FILE PHOTO: TSA Security personnel wait for passengers at Denver International Airport outside Denver, Colorado U.S. on November 3, 2017.  REUTERS/Rick Wilking
FILE PHOTO: TSA Security personnel wait for passengers at Denver International Airport outside Denver, Colorado U.S. on November 3, 2017. REUTERS/Rick Wilking

Thomson Reuters

By David Shepardson

WASHINGTON (Reuters) - The U.S. Transportation Security Administration, responding to a lawsuit, said on Tuesday it does not search devices like the mobile phones of air travelers for electronic content.

The American Civil Liberties Union Foundation of Northern California filed a Freedom of Information Act lawsuit last week in San Francisco, seeking government documents from the TSA detailing "searches of electronic devices belonging to people traveling on domestic flights."

According to a TSA letter to the ACLU Tuesday that was reviewed by Reuters, TSA said it: "does not search electronic devices for electronic content that may be contained on the device, and does not extract data from passenger electronic devices." An agency spokesman said the letter "confirms we do not search the contents of electronic devices."

The ACLU, which first sought the records in December 2017, did not immediately respond to a request for comment.

The TSA said in 2017 it implemented stronger screening procedures for carry-on items that required passengers to place all electronics larger than a cell phone in bins for X-ray screening.

The screening "is solely intended to verify that there has been no physical tampering or hidden threat placed within the electronic device," it said. TSA agents may also use Explosives Trace Detection technology to swab and test electronic devices for explosives.

The ACLU lawsuit seeks records related to policies regarding the search of passengers’ electronic devices; equipment used to search, examine, or extract data from passengers’ devices; and training of officers conducting the screening and searches of electronic devices. The ACLU said the TSA "should not be digging through our digital data without a warrant."

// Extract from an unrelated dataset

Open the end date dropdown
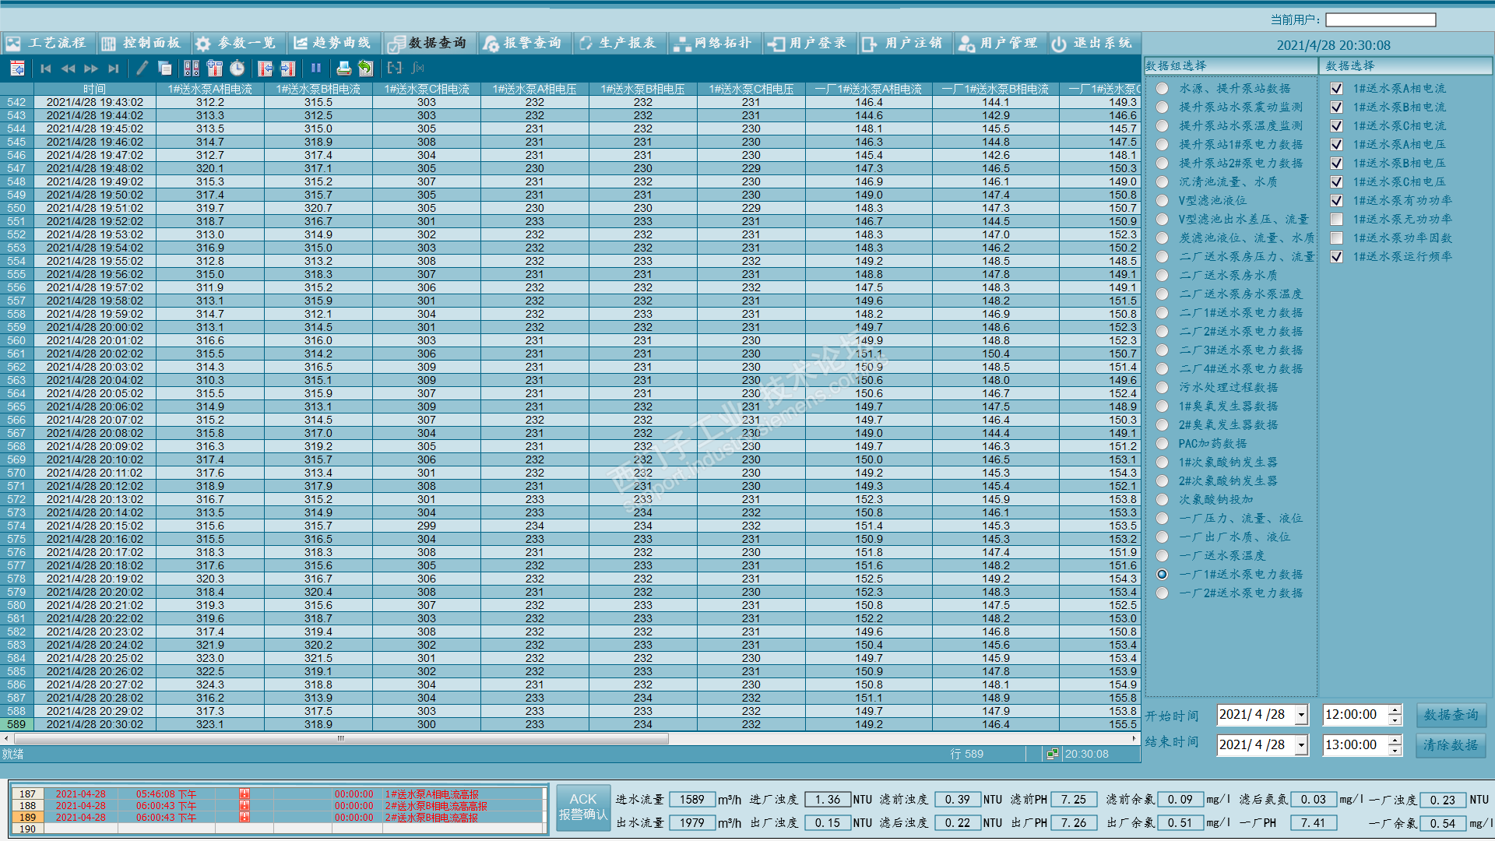The height and width of the screenshot is (841, 1495). [1301, 745]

Customs and Border Protection (CBP) agents do, at times, conduct searches of electronic devices at international border crossings, including airports, without first obtaining a warrant.

The ACLU and Electronic Frontier Foundation in September 2017 sued the Trump administration over the practice in Boston. The ACLU said last week that CBP conducted 5,000 searches of electronic devices at airports in 2015 and 30,000 searches in 2017. The government has asked a federal judge to dismiss the suit.